Super Agent: A Vacation At Beaches Takes Beth Brownstein From Corporate HR To Her Own Travel Business

by Cheryl Rosen


When Beth Pearlman Brownstein took the plunge and became a home-based travel professional two years ago, she considered opening a brick-and-mortar storefront. But when she thought of being in the office until 11 at night, she reconsidered. And that’s how she went from the C-suite of large Midwestern corporations to working in her own Chicago home.

Brownstein had always been a Type A kind of girl, from her perfect 4.0 summa-cum-laude average in college to her high-stress jobs as head of employee relations at major corporations. But as the economy soured, what once was a role she saw as helping her co-workers became more and more about being the one who let them go.

“It was my passion, but firing people and handling harassment lawsuits was very draining. And so was knowing who was about to be terminated,” she says.

Then one day her husband bought her a gift, a vacation trip to Beaches Turks & Caicos, and Brownstein caught the travel bug. Suddenly she envisioned a future quite different from H.R. Thinking Beaches would be a great company to work for, she started by applying for a position at a local travel agency, determined to learn the travel business. And as fate would have it, that’s where she found her true path.

Over the next three years as an independent contractor at a family-owned agency, she absorbed everything she could—and within four years had “reached my five-year goal of earning $300,000 in annual bookings.”

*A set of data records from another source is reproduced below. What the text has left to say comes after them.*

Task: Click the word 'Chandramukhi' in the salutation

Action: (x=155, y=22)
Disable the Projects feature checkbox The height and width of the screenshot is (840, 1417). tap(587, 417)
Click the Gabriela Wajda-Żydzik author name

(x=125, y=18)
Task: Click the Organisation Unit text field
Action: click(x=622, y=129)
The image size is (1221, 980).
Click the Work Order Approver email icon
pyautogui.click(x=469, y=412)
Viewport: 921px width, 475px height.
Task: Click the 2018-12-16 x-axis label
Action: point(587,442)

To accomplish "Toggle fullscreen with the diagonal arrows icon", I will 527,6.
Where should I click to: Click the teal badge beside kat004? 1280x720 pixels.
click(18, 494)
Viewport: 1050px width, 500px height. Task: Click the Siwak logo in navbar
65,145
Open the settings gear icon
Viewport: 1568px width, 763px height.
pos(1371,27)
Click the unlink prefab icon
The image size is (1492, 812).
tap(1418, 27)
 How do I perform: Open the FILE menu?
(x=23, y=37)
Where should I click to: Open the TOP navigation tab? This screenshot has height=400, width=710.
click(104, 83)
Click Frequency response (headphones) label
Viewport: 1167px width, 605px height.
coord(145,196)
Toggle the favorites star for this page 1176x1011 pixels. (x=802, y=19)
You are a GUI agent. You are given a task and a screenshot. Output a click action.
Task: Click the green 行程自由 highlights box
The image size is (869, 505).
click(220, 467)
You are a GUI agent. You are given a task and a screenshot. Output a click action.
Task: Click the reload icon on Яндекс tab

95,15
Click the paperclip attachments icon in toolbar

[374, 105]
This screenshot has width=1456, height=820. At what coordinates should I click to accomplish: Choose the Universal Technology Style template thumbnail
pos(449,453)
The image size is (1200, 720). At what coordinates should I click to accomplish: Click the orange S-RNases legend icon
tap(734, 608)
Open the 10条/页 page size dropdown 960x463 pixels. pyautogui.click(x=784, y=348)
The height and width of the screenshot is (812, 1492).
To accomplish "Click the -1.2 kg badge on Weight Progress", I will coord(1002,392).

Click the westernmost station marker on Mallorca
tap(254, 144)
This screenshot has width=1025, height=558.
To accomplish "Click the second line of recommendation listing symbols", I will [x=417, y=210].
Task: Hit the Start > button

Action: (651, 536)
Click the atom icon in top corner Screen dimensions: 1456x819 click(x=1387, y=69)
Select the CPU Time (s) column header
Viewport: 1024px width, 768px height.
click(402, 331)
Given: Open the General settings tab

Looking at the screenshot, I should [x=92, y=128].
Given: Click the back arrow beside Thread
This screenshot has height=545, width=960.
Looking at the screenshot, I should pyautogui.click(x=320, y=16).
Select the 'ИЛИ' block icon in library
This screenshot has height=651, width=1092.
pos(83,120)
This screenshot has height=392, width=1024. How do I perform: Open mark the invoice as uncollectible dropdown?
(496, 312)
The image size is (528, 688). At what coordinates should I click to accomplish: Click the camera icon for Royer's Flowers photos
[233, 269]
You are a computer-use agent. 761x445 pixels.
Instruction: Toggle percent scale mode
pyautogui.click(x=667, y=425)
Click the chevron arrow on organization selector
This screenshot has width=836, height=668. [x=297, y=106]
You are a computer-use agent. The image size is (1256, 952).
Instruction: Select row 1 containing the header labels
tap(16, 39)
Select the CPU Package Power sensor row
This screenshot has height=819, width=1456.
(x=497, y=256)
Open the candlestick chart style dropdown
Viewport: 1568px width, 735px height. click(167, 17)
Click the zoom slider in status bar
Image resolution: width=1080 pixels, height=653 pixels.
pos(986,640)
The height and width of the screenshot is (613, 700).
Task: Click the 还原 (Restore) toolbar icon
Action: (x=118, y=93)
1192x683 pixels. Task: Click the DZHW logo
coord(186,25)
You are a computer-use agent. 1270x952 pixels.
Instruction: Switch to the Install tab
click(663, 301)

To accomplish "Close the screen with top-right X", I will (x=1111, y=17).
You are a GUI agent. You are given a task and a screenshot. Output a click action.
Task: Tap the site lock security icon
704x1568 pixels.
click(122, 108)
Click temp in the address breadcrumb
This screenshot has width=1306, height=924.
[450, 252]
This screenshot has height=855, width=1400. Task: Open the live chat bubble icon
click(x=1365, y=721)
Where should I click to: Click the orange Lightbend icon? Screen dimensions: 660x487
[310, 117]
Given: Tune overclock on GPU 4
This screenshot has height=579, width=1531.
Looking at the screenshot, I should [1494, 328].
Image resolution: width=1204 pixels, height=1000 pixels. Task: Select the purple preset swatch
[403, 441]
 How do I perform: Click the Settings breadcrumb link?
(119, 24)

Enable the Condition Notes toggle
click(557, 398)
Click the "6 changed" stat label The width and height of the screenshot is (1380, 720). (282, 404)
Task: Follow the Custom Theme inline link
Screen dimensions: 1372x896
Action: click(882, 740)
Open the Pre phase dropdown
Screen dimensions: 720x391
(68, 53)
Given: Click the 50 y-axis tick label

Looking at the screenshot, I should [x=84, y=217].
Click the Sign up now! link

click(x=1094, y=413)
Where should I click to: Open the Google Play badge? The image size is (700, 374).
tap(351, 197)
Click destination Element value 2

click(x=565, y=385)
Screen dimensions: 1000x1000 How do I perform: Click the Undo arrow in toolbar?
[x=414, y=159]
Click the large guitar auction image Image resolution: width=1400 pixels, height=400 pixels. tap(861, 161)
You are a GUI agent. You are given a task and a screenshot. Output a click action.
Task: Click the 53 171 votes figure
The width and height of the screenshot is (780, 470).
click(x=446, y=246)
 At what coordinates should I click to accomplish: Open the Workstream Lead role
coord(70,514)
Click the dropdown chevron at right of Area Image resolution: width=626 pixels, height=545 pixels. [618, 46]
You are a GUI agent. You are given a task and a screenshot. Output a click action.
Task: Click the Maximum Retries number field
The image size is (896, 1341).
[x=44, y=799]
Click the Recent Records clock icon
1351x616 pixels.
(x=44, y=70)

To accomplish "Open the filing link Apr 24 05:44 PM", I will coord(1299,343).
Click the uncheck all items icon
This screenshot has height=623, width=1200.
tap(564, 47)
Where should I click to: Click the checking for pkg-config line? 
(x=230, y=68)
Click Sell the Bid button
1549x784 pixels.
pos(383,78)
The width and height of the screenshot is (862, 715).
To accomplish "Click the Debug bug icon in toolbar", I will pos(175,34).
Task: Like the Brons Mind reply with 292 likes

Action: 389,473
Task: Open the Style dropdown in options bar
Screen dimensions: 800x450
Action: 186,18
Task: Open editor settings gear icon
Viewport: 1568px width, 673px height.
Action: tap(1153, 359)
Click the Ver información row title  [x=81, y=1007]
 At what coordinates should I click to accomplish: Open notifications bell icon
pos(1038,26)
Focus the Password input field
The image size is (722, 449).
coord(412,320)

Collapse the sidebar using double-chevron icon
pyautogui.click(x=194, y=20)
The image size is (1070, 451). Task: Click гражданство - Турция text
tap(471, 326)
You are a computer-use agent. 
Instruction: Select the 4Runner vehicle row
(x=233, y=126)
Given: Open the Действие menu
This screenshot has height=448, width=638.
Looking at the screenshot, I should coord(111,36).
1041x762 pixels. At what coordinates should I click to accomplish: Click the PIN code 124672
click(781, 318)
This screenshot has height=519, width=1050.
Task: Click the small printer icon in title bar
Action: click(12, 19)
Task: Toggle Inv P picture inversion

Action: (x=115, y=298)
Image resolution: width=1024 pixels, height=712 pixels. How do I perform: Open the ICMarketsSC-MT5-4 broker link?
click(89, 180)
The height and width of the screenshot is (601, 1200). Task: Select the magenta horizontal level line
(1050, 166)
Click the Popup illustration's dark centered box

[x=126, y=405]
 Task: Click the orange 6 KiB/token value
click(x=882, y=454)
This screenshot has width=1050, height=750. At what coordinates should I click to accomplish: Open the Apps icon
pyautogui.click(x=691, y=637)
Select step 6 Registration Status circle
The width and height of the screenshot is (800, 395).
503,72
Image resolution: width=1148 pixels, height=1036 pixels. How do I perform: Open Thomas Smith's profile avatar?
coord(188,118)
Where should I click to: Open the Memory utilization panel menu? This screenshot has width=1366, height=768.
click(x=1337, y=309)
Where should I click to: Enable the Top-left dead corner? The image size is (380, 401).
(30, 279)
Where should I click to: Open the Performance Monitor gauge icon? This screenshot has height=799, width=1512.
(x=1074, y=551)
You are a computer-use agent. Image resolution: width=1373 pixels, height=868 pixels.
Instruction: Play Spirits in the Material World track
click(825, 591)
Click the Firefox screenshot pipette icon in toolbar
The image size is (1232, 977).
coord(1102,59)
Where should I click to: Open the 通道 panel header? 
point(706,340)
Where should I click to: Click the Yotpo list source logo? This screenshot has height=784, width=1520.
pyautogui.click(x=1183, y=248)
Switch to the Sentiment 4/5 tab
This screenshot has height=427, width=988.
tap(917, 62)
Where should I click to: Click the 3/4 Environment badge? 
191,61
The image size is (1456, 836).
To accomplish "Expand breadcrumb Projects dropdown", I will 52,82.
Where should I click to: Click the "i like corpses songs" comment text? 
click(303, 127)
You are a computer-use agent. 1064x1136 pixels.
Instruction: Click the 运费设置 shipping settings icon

Going out on her own, though, was still a scary thought. “When you are not working with an agency it’s like drinking from the fire hose to find the resources you need,” Brownstein said. So she signed on with outsideagents.com and vacations.com, which provided support, training and development, and mentoring.

Sure enough, what surprised her most about being in her own business is “how quickly everything changes, sometimes even day to day. You book a resort—and then you find out it is closing and moving your clients.”

She was also disconcerted by the lack of quality control and attention to detail on the part of many suppliers, the number of documents coming in that had the client scheduled to get to the ship an hour after its scheduled departure, the number of times people who were supposed to show up simply did not. 

For anyone considering becoming a travel professional, she suggests, “the best way to start is by working in a host agency. I wouldn’t be able to have had the personal contacts that you really need to help you without being with a brick-and-mortar agency first. You need those face-to-face contacts."

“I learned a lot in my two years with a host. But I have learned a whole lot more after going out on my own. I’ve learned that other’s people’s mistakes can easily become your problem—and how not to let that happen.”

It’s also important to attend as many local training events and trade shows as possible. She herself went to the annual Apple Vacations trade show in Chicago and the vacation.com conventions, along with many events for home-based agents, and took online courses and the Aruba specialist program.

The best training, Brownstein said, was from Beaches’ sister company, Sandals; “it’s done live and in person, it’s a four-hour class that you sit in, it’s hands-on and it provides a whole lot of knowledge.” Also top-notch are Delta Vacations and Apple Vacations, while Travel Research Online, Travel Agent Academy and Travel Agent University offer good webinars, she said.

But “the best decision I ever made in this business,” she said, was joining the Destination Weddings and Honeymoon Specialists Association, whose “tools, weekly webinars, camaraderie among the agents and helpfulness make them just an outstanding organization” for newcomers as well as for seasoned agents.

If she had it all to do again, would she still have quit that corporate job? “I’d have done it sooner,” she said. “I named my company Peace Love and Travel because I have learned about so many cultures I never would have experienced if I stayed in my little bubble. Travel is an education that you can’t get in school. And it brings peace to the world.”

In the end, what more could a woman who cares about human resources ask for?